### PROBLEMS
a) Answer these about the essay on falling leaves:
(i) What kind of tree was shedding its leaves singly or in pairs?
(ii) What word would a native-born Outer Banker use for the winds that day?
(iii) In the closing paragraph, which part of the tree stands for what should be retained?
b) In the essay on falling leaves, substitute "waltz" for "dance" and write out the passage from "As we cross" up to and including "on the wind.".

The trees in my yard are just losing their leaves in showers of gold, raining down with every gust of wind. We had gale-force winds right before Christmas, and I went outside hoping to catch one of those showers from below. Instead, subtler images snagged my attention. A tall gum tree was shedding leaves singly or in pairs rather than all at once. A native-born Outer Banker would call the winds that day “squirrelly” as they came from multiple directions, swirling the leaves upward before finally releasing them to the pull of gravity and their inevitable drift to ground.

I realize this is not the way I typically let go. I tend to hold on tightly, rather than trusting, as the tree does, that new growth will come—but only by releasing what has been to make necessary space for what will be. The tree didn’t shed its leaves in a fit of petulance. Rather, each leaf celebrated its final moments with amazing aerial acrobatics, dancing upward to the heavens as if in gratitude and tribute to the tree that provided its life. Once on the ground, the leaf will eventually nourish the soil, enriching the next season’s growth. I know this from a naturalist’s perspective. Watching the individual leaves fall one by one gave me a deeper spiritual lesson.

As we cross into a new year, I am asking to be open to what I should retain, as the sturdy trunk of the tree; what I must allow to rest and wait, as the tips of the branches; and what I could release in a dance of gratitude, free as a leaf on the wind.

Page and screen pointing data

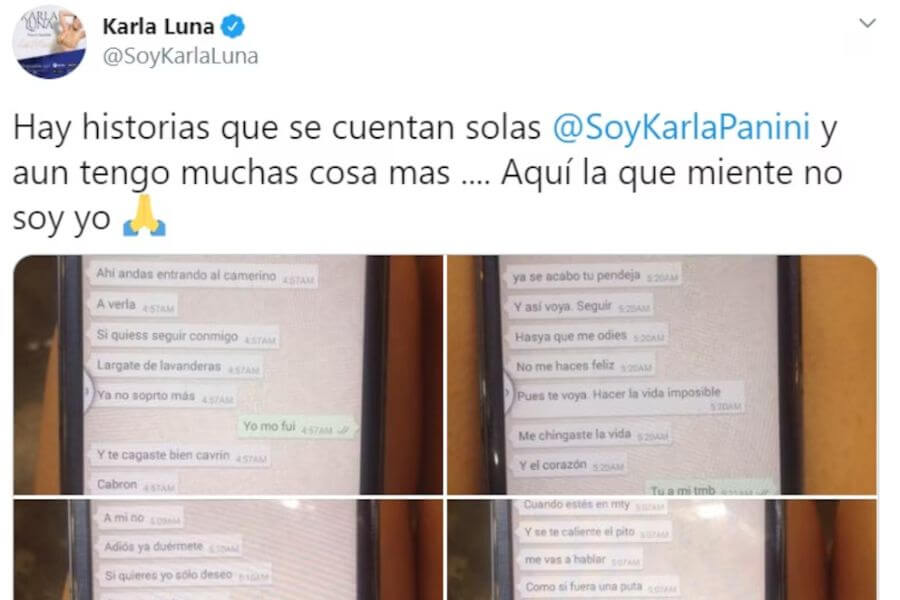Viewport: 900px width, 600px height.
Task: Open top-left chat photo with 'Ahi andas entrando'
Action: pos(228,374)
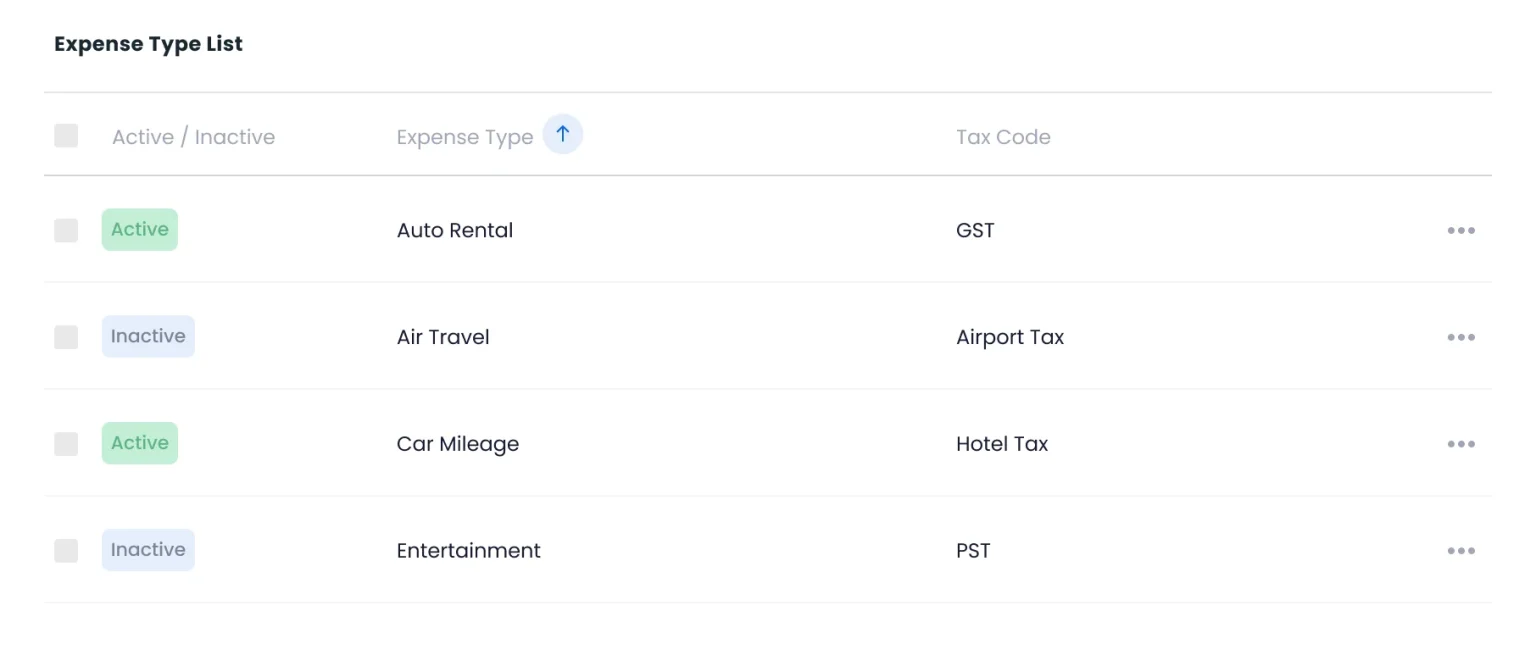Open the three-dot menu for Entertainment

[1461, 551]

### RESPONSES
a)
(i) A tall gum tree.
(ii) "Squirrelly."
(iii) The sturdy trunk.

b)
As we cross into a new year, I am asking to be open to what I should retain, as the sturdy trunk of the tree; what I must allow to rest and wait, as the tips of the branches; and what I could release in a waltz of gratitude, free as a leaf on the wind.